Activity: Reproduce the listing exactly, so that no line differs from the original.

━━━━━━━━━━━━━━━━━━━━━━━━━━━━━━

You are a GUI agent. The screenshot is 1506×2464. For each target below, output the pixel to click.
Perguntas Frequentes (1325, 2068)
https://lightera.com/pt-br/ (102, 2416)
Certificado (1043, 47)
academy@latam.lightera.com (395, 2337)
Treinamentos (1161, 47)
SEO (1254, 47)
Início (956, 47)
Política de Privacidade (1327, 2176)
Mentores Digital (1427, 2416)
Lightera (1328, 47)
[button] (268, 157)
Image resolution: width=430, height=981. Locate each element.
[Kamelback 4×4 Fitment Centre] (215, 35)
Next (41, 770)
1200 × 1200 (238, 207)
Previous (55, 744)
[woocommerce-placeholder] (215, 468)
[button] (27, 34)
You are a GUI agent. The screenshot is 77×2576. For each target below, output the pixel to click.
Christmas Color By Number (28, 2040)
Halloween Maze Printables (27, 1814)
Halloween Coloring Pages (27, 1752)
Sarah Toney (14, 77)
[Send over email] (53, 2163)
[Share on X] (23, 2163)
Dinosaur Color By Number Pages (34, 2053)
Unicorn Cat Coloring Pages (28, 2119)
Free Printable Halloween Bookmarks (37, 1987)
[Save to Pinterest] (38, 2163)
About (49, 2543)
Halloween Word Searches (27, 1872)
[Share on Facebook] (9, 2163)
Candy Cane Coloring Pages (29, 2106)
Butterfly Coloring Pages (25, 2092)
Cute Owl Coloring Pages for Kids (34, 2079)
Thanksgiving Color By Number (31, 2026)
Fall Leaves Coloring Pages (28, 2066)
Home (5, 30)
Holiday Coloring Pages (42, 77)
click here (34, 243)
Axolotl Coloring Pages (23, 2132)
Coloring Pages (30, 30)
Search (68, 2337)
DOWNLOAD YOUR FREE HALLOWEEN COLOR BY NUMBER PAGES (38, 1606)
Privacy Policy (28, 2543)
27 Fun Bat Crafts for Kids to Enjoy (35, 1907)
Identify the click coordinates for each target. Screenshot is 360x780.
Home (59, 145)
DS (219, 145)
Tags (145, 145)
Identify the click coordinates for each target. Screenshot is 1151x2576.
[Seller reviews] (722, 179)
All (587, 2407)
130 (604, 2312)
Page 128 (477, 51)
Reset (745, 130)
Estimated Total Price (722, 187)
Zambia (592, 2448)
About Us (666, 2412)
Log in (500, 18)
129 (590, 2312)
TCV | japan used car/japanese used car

━━━━━━━━━━━━━━━━━━━━━━━━━━━━━━

Result for this exercise:
You are a GUI agent. The screenshot is 1506×2464. For each target below, output the pixel to click.
Perguntas Frequentes (1325, 2068)
https://lightera.com/pt-br/ (102, 2416)
Certificado (1043, 47)
academy@latam.lightera.com (395, 2337)
Treinamentos (1161, 47)
SEO (1254, 47)
Início (956, 47)
Política de Privacidade (1327, 2176)
Mentores Digital (1427, 2416)
Lightera (1328, 47)
[button] (268, 157)
Image resolution: width=430, height=981. Locate each element.
[Kamelback 4×4 Fitment Centre] (215, 35)
Next (41, 770)
1200 × 1200 (238, 207)
Previous (55, 744)
[woocommerce-placeholder] (215, 468)
[button] (27, 34)
You are a GUI agent. The screenshot is 77×2576. For each target below, output the pixel to click.
Christmas Color By Number (28, 2040)
Halloween Maze Printables (27, 1814)
Halloween Coloring Pages (27, 1752)
Sarah Toney (14, 77)
[Send over email] (53, 2163)
[Share on X] (23, 2163)
Dinosaur Color By Number Pages (34, 2053)
Unicorn Cat Coloring Pages (28, 2119)
Free Printable Halloween Bookmarks (37, 1987)
[Save to Pinterest] (38, 2163)
About (49, 2543)
Halloween Word Searches (27, 1872)
[Share on Facebook] (9, 2163)
Candy Cane Coloring Pages (29, 2106)
Butterfly Coloring Pages (25, 2092)
Cute Owl Coloring Pages for Kids (34, 2079)
Thanksgiving Color By Number (31, 2026)
Fall Leaves Coloring Pages (28, 2066)
Home (5, 30)
Holiday Coloring Pages (42, 77)
click here (34, 243)
Axolotl Coloring Pages (23, 2132)
Coloring Pages (30, 30)
Search (68, 2337)
DOWNLOAD YOUR FREE HALLOWEEN COLOR BY NUMBER PAGES (38, 1606)
Privacy Policy (28, 2543)
27 Fun Bat Crafts for Kids to Enjoy (35, 1907)
Identify the click coordinates for each target. Screenshot is 360x780.
Home (59, 145)
DS (219, 145)
Tags (145, 145)
Identify the click coordinates for each target. Screenshot is 1151x2576.
[Seller reviews] (722, 179)
All (587, 2407)
130 (604, 2312)
Page 128 (477, 51)
Reset (745, 130)
Estimated Total Price (722, 187)
Zambia (592, 2448)
About Us (666, 2412)
Log in (500, 18)
129 (590, 2312)
TCV | japan used car/japanese used car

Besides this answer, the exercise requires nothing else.